Decent yields – along with the ECB’s pledge to do whatever it takes to protect the euro – have made Irish bond attractive to investors once more
By Economics Correspondent Sean Whelan
The NTMA sells €3.75 billion worth of ten year bonds, and suddenly they are all at it!
Spain is to offer €242 billion worth of bonds to the market this year – Italy will seek to borrow €470 billion.
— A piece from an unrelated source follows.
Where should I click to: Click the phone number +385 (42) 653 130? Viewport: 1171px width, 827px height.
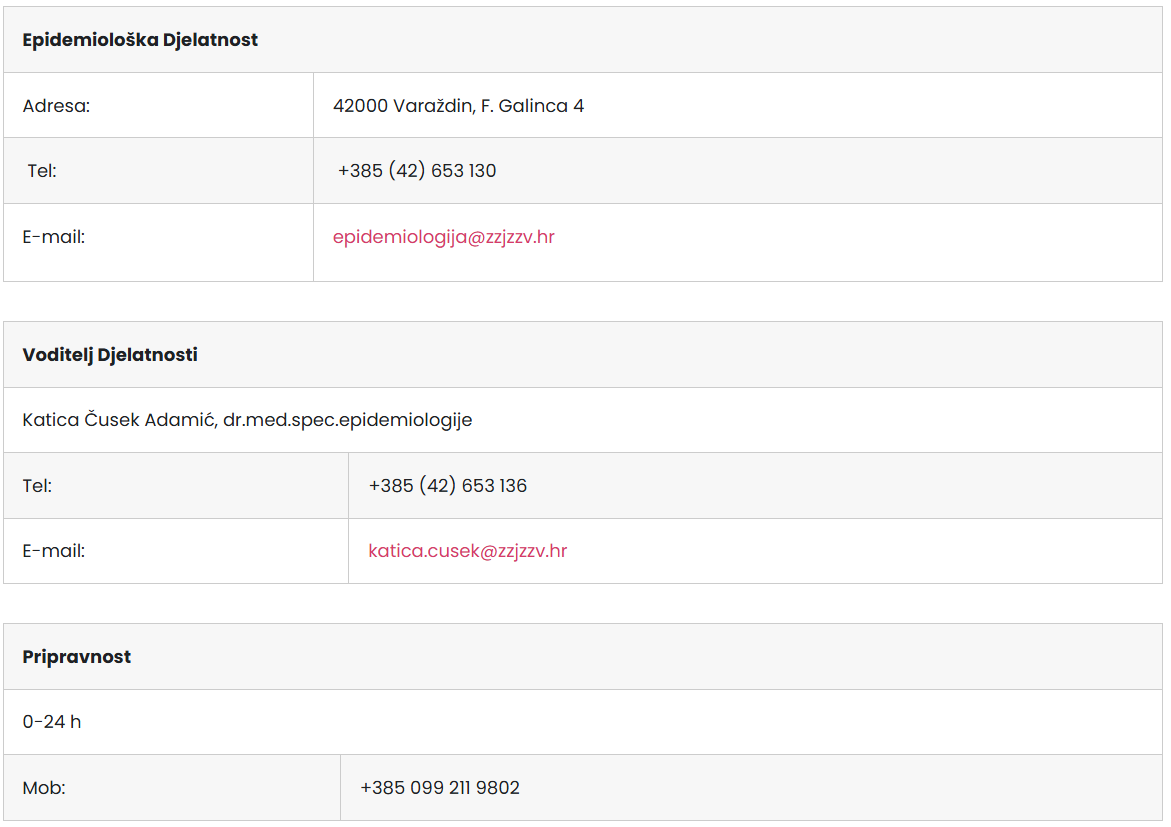pyautogui.click(x=417, y=171)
Both countries’ ten year bonds carry higher yields than Irish debt.
Of the bailout states, Portugal announced this week that it would “tap” an existing bond to raise €5 billion.
It’s the kind of ‘first step towards returning to the market’ seen in Ireland 18 months ago, and comes ahead of Portugal’s planned exit from its bailout programme in June.
There is even the beginning of a debate on whether Portugal will go for a “clean break” from the troika, Irish style, rather than looking for a precautionary credit line.
Greece is also reported to be looking at a five year bond issue, after its ten year bond yield went below 8% for the first time in four years – again in the wake of the Irish bond sale.
The NTMA’s sale does seem to have set off a feel-good effect across the European bond market.
Bank of Ireland jumped on the bandwagon too, raising €750 million in an unsecured issue on Wednesday, mostly from non-Irish investors.
But can it last?
Certainly there has been a change in investor sentiment towards euro zone peripheral states, with bond buyers no longer regarding them as high risk (apart from Greece).
That’s mostly due to Mario Draghi’s pledge to do whatever it takes to keep the single currency intact.
With most peripheral Euro bonds now seen as safe, the higher yielding ones are in demand – precisely because they are higher yielding than say US or German bonds.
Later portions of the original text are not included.